Is China the new Japan? Recent Chinese bids for large U.S. companies, growing frictions over the volume of its exports and its currency manipulation, and worries that it may use its vast purchases of U.S. Treasury securities as leverage in disputes all seem reminiscent of the concerns pundits and policymakers had about Japan in the late 1980s.

Of course, Japan was a long-standing ally, while China has been our adversary, more or less, for more than half a century. Japan was also a fully fledged member of the developed world, while China today remains, in the eyes of many, an “emerging” market.
 
The Reagan and first Bush administrations adhered, for the most part, to laissez-faire, free-trade diplomatic policies despite protectionist pressures in Congress inflamed by ever-more-shrill tomes by codependent U.S. and Japanese demagogues. (Remember Clyde Prestowitz, herald of hegemonic decline and author of Trading Places, and his Japanese counterpart, the fist-shaking ultranationalist Shintaro Ishihara, author of The Japan that Can Say No?) The fact that Japan and the U.S. did not trade places and have generally maintained a mutually beneficial economic relationship, indicates that the Reagan and Bush I administrations pursued the right strategy. Some make the case that it is also the right approach for dealing with China today.

Historical analogies like this may be comforting, but our country’s economic policies toward China and toward India—another target of heated antiglobalization and protectionist rhetoric—are of a vastly different nature. Unlike Japan in the 1980s, these countries really do have the world’s fastest-growing economies.
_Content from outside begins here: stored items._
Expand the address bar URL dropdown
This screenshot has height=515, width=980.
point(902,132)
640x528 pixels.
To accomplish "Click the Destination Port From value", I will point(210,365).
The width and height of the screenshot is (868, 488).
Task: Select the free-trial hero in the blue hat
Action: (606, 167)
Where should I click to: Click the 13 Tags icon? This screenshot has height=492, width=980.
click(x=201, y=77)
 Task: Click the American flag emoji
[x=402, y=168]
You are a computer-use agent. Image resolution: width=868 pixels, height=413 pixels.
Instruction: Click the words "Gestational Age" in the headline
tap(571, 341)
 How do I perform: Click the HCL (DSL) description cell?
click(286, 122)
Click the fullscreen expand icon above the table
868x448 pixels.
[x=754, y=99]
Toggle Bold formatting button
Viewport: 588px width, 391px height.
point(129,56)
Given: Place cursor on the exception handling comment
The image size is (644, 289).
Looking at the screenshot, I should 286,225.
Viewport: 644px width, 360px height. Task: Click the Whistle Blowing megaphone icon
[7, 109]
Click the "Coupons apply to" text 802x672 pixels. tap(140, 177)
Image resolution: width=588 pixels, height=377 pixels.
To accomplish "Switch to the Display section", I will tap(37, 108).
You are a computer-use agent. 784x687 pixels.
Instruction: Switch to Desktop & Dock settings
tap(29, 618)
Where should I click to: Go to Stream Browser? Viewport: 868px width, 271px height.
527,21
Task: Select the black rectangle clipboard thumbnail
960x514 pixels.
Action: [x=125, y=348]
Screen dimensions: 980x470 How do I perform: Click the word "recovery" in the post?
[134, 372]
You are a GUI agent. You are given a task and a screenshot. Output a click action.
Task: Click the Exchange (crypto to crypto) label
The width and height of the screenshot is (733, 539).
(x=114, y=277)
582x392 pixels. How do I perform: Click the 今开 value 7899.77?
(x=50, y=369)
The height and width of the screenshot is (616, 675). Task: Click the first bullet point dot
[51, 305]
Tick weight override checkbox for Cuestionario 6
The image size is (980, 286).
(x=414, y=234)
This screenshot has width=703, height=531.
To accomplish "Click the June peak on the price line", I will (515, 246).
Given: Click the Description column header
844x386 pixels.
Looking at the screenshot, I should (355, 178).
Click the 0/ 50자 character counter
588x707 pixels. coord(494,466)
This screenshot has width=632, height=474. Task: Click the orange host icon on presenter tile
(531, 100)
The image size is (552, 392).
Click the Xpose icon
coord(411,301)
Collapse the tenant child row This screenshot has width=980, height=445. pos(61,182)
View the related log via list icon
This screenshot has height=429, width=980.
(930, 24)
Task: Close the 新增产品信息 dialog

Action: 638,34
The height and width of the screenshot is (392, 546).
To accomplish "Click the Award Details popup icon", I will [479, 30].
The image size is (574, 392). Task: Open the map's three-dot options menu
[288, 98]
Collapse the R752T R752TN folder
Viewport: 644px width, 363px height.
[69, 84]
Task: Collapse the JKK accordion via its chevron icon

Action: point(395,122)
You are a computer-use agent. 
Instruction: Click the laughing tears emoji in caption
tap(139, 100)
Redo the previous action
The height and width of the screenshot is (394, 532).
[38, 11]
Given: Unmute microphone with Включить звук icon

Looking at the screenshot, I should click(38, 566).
And while we hope for a productive relationship with China, it remains an often brutal authoritarian state and a rival for influence in Asia and beyond.

The BRIC Block
Assume that our government restrains itself from blowing up our relationships with China and India; it ignores domestic protectionist interests, it tones down its rhetoric on exchange rates, it comes to grips with our negative savings rate and trade deficit, and it works constructively with each party to defuse regional crises (North Korea and Kashmir, for example). In the absence of a diplomatic or economic catastrophe, how should we expect these countries to develop

One increasingly popular belief is that they, along with Brazil and Russia (the BRIC countries), will continue their upward trajectory and eventually outshine the more deliberately paced G8 economies, including ours. Indeed, in a report issued in late 2003 which popularized the BRIC acronym, Goldman Sachs economists predicted that by 2050 the BRICs would comprise four of the world’s six largest economies. Other economists subsequently made similar, if slightly more conservative, projections.

According to Goldman’s report, China’s GDP will overtake the UK’s and Germany’s by 2010, Japan’s by 2016 and ours by 2041. It will be the world’s largest economy by 2050, followed by the U.S. and India. India’s economy will take a bit longer, but will have surpassed those of Italy, France and Germany by 2025 and Japan by 2035. Brazil and Russia lag behind, but Goldman forecasts that both economies will leave Germany in the dust by 2040.

These results may seem implausible to those who have negotiated India’s Byzantine bureaucracy in an attempt to establish businesses or make investments, or who have put capital in Chinese companies, only to find them stripped bare by rapacious local mandarins and hucksters. But even if Goldman’s forecast is taken as illustrative of only the best-case scenario for the BRICs, the general thesis raises interesting strategic questions for investors and entrepreneurs.

Clearly, these countries will play a crucial role in the global economy in the coming decades. Today, investors blithely put their low-risk money in 20-plus-year U.S. government debt and, in Europe, the occasional 50-year issue. Those who invest for the future in this manner should give some thought to which countries will be the best repositories for that sleep-well capital when those investments come due. Meanwhile, entrepreneurs build companies that they hope will last for decades, if not generations. If Goldman’s forecasts about the BRICs are even partially correct, those companies—and their investors—will need unprecedented flexibility to react to this shift in the macroeconomic international balance of power.